*Problem details*: Present the text lines of the entries below as one numbered list, omitting blank lines and leaving out the pictures.

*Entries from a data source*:
-- START --

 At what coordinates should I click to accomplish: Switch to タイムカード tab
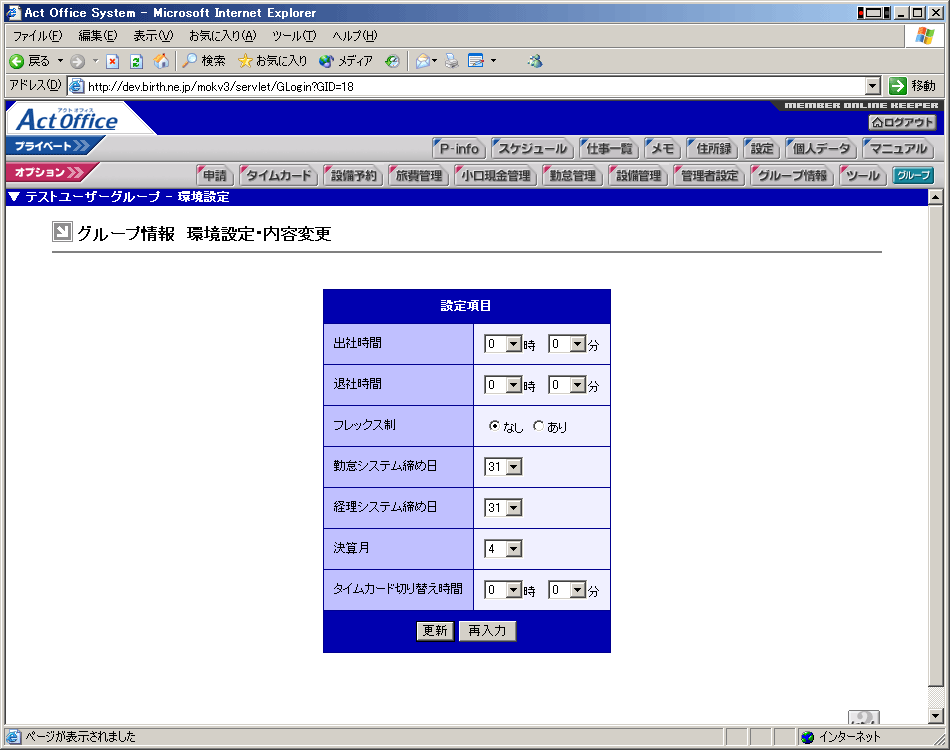279,176
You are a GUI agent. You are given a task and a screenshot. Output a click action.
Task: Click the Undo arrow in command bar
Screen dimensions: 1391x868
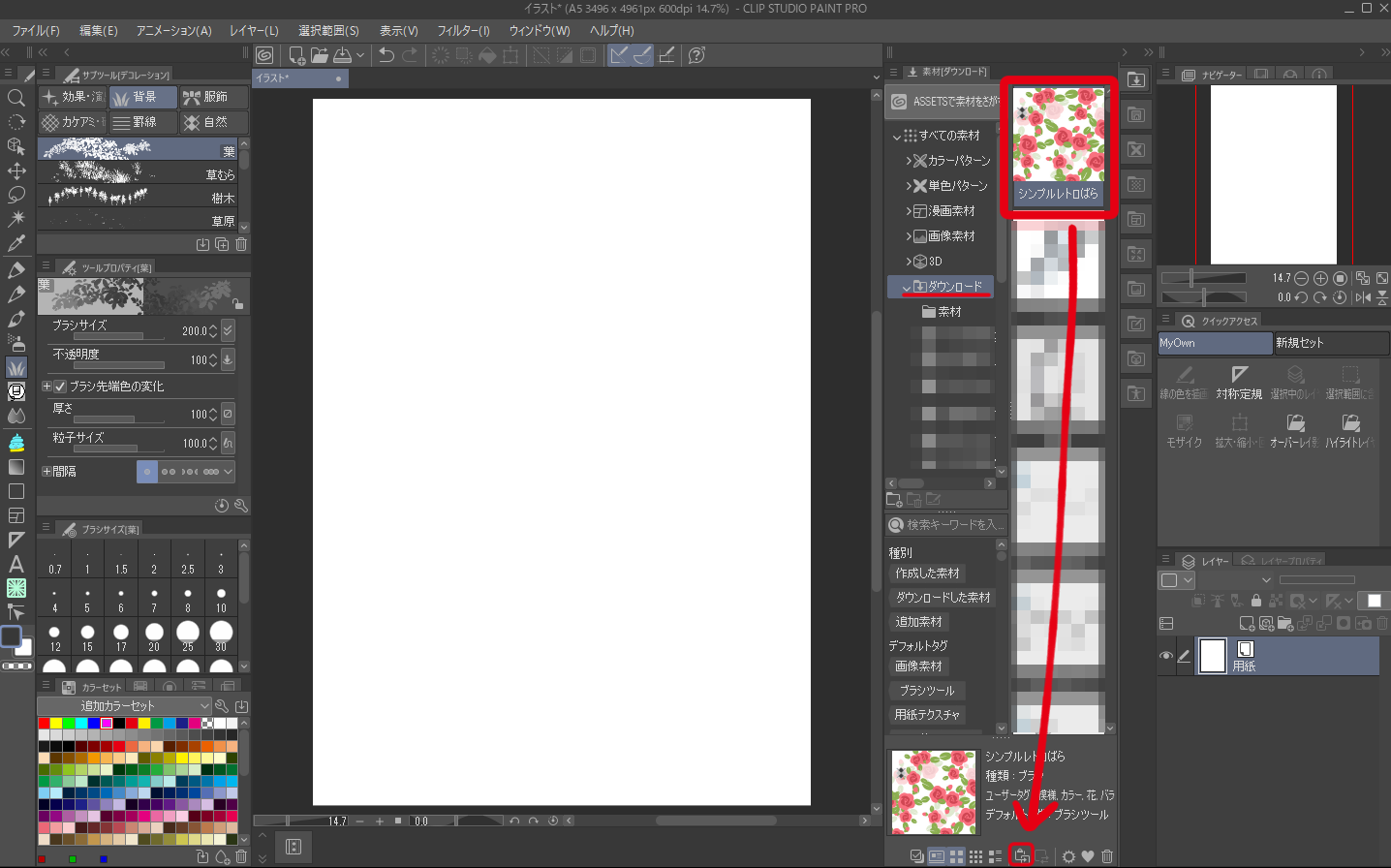coord(386,55)
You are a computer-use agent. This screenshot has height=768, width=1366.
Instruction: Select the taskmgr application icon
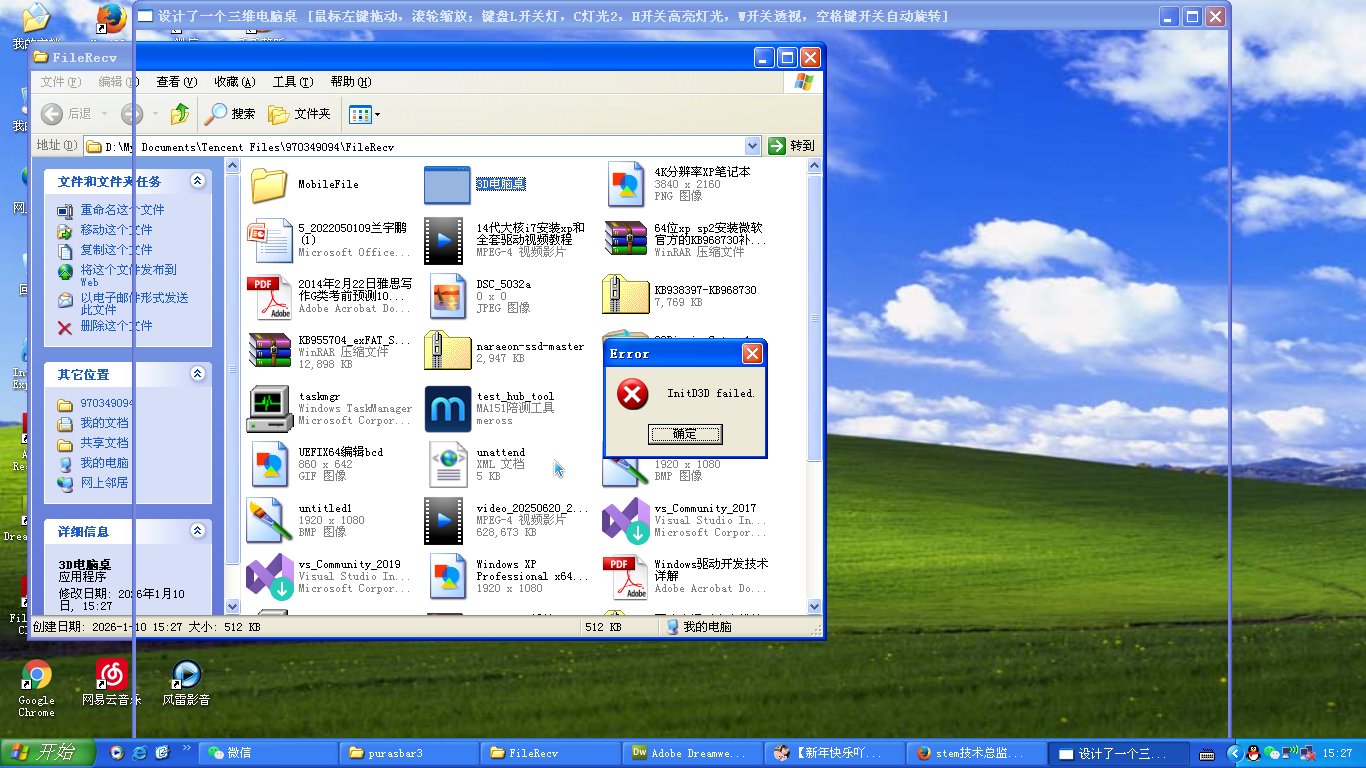269,408
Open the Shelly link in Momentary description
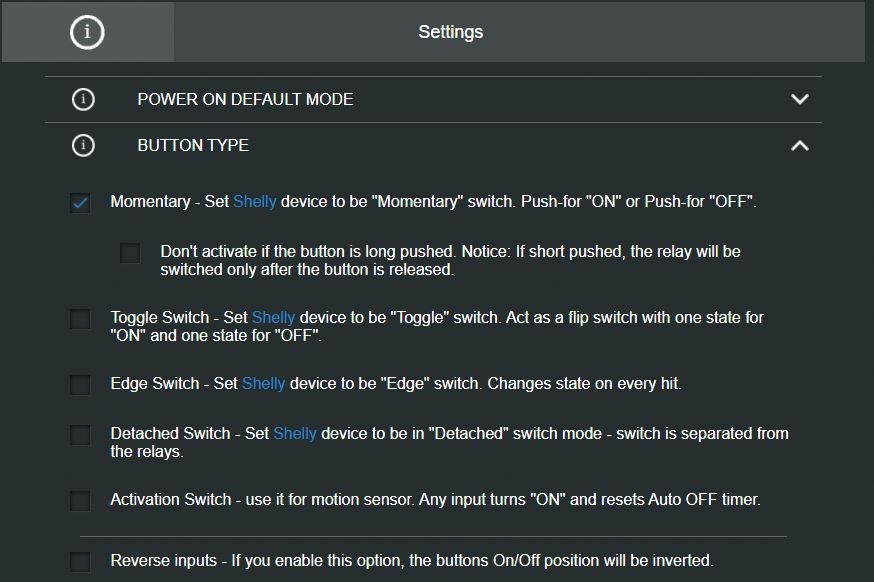Screen dimensions: 874x582 (x=254, y=201)
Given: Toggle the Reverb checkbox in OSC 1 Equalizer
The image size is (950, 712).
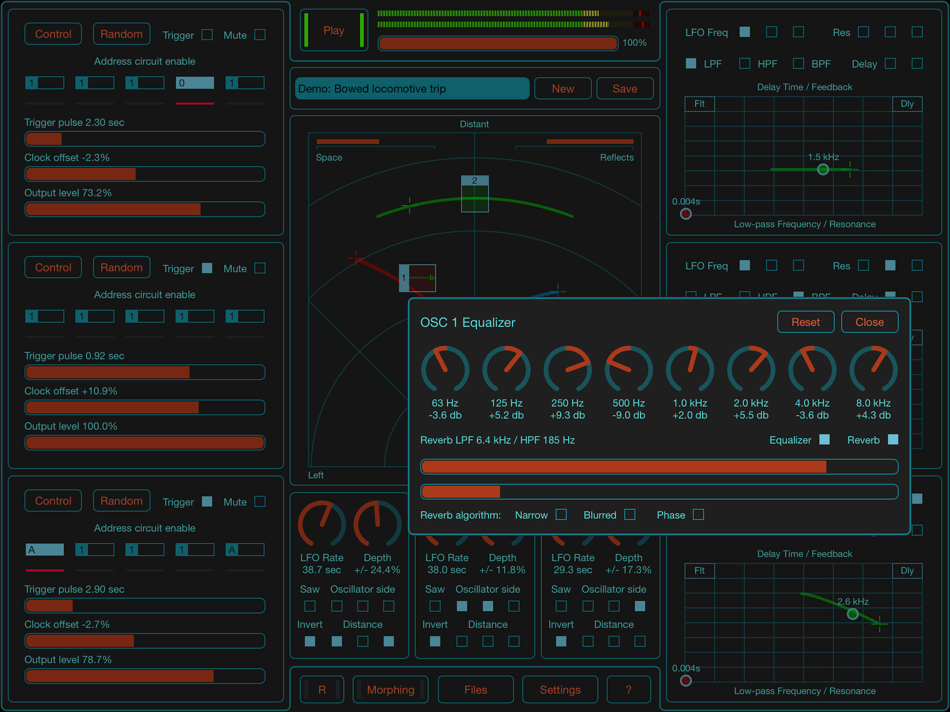Looking at the screenshot, I should tap(893, 439).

-- END --

*Result for this task*:
1.  At what coordinates should I click to accomplish: Switch to タイムカード tab
2. 279,176
3. You are a GUI agent. You are given a task and a screenshot. Output a click action.
4. Task: Click the Undo arrow in command bar
5. Screen dimensions: 1391x868
6. coord(386,55)
7. You are a computer-use agent. This screenshot has height=768, width=1366.
8. Instruction: Select the taskmgr application icon
9. 269,408
10. Open the Shelly link in Momentary description
11. Screen dimensions: 874x582 (x=254, y=201)
12. Given: Toggle the Reverb checkbox in OSC 1 Equalizer
13. The image size is (950, 712).
14. Looking at the screenshot, I should tap(893, 439).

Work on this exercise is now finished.